WHAT YOU SHOULD DO » Repeat exactly every line that comes at or after the line containing "Go to the Help", through the end of the entries below.

Data entries
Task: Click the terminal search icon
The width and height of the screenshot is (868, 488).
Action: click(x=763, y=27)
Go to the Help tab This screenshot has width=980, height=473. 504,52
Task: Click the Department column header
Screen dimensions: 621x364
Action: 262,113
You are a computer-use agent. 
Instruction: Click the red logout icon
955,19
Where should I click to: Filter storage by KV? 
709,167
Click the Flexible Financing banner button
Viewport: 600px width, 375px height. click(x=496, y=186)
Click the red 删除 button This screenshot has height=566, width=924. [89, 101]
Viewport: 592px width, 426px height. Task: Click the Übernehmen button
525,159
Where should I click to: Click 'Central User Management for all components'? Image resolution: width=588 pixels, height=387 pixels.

RESPONSE BELOW »
Go to the Help tab This screenshot has width=980, height=473. 504,52
Task: Click the Department column header
Screen dimensions: 621x364
Action: 262,113
You are a computer-use agent. 
Instruction: Click the red logout icon
955,19
Where should I click to: Filter storage by KV? 
709,167
Click the Flexible Financing banner button
Viewport: 600px width, 375px height. click(x=496, y=186)
Click the red 删除 button This screenshot has height=566, width=924. [89, 101]
Viewport: 592px width, 426px height. Task: Click the Übernehmen button
525,159
Where should I click to: Click 'Central User Management for all components'? Image resolution: width=588 pixels, height=387 pixels.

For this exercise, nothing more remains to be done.